------ Data listing ------

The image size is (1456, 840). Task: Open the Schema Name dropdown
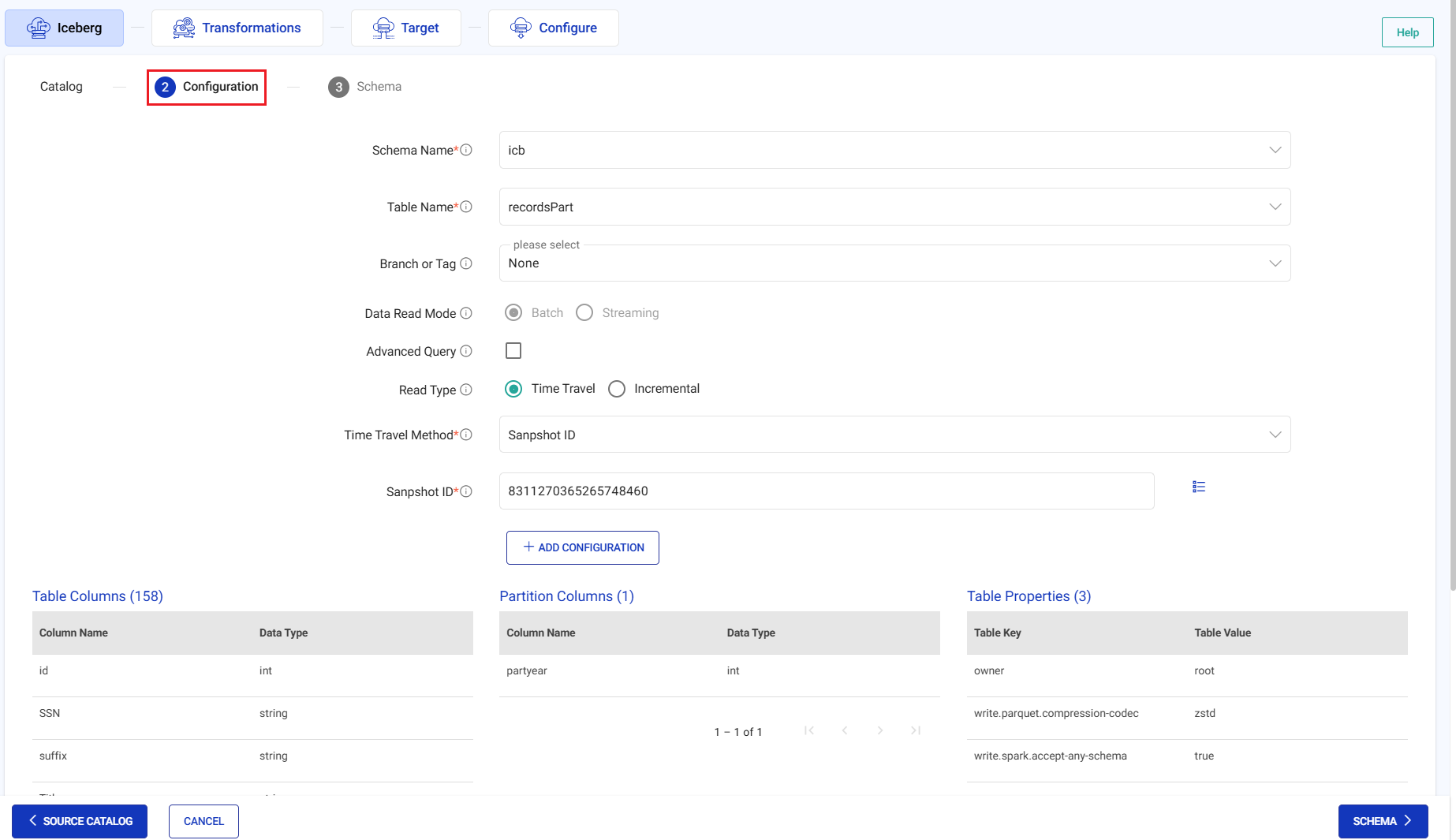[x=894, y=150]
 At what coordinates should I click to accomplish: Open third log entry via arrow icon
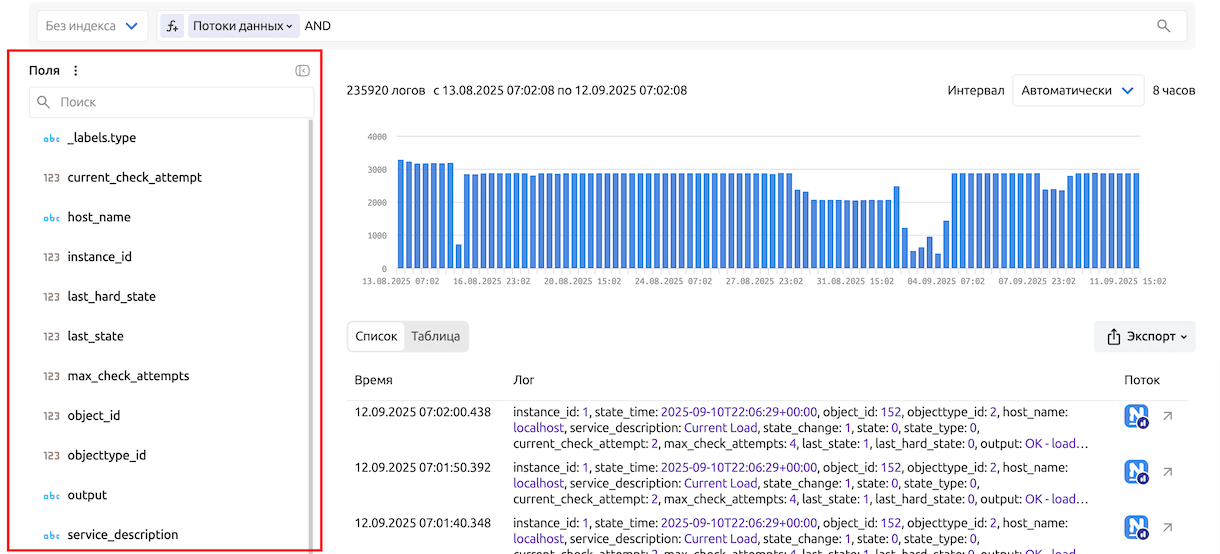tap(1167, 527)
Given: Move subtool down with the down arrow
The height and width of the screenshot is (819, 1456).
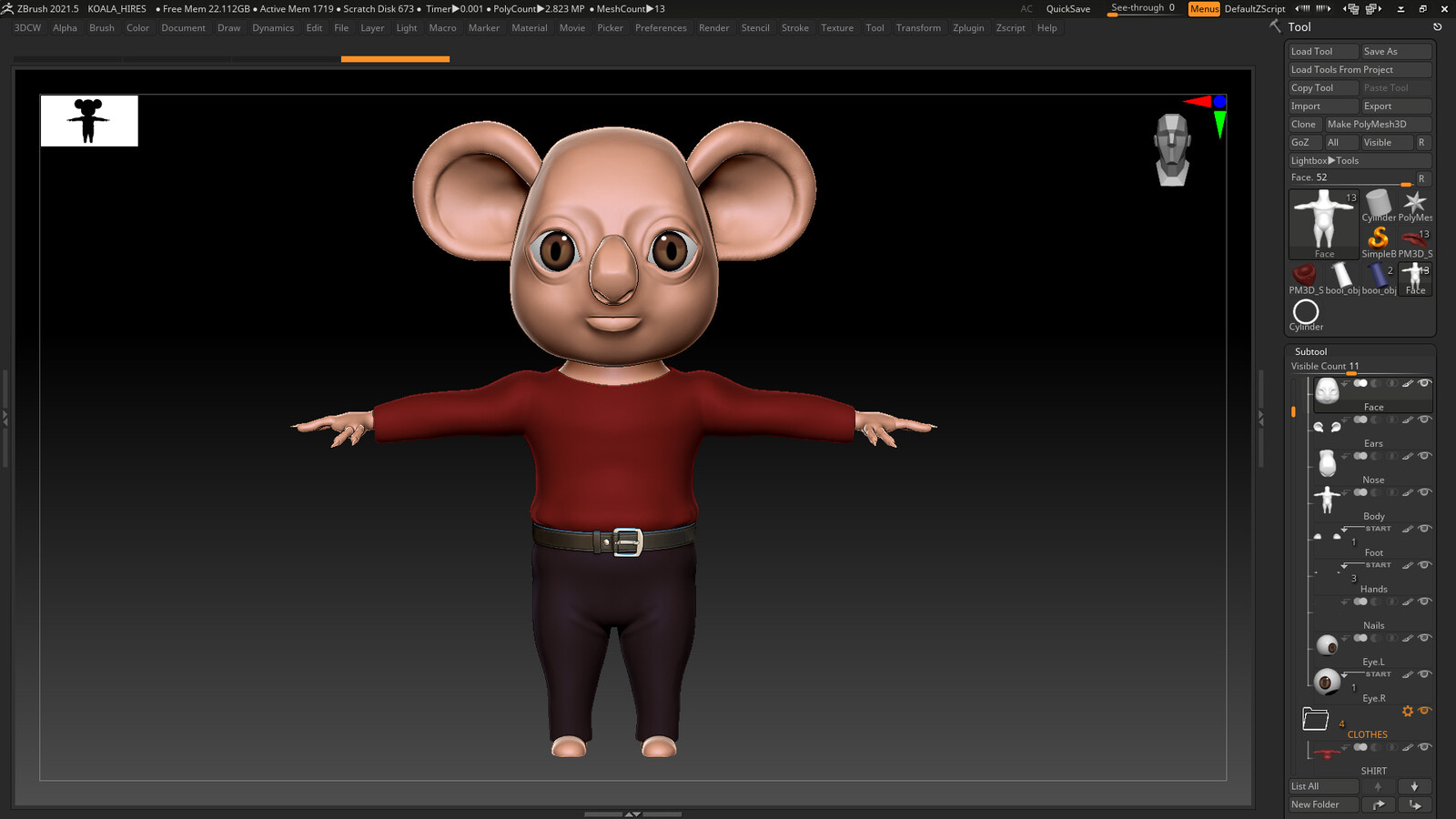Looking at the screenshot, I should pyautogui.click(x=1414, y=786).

------

● Instructions to follow
Produce an exact copy of the records above, leaving out the pictures.

● Response area
The image size is (1456, 840). Task: Open the Schema Name dropdown
[x=894, y=150]
 At what coordinates should I click to accomplish: Open third log entry via arrow icon
tap(1167, 527)
Given: Move subtool down with the down arrow
The height and width of the screenshot is (819, 1456).
Looking at the screenshot, I should pyautogui.click(x=1414, y=786).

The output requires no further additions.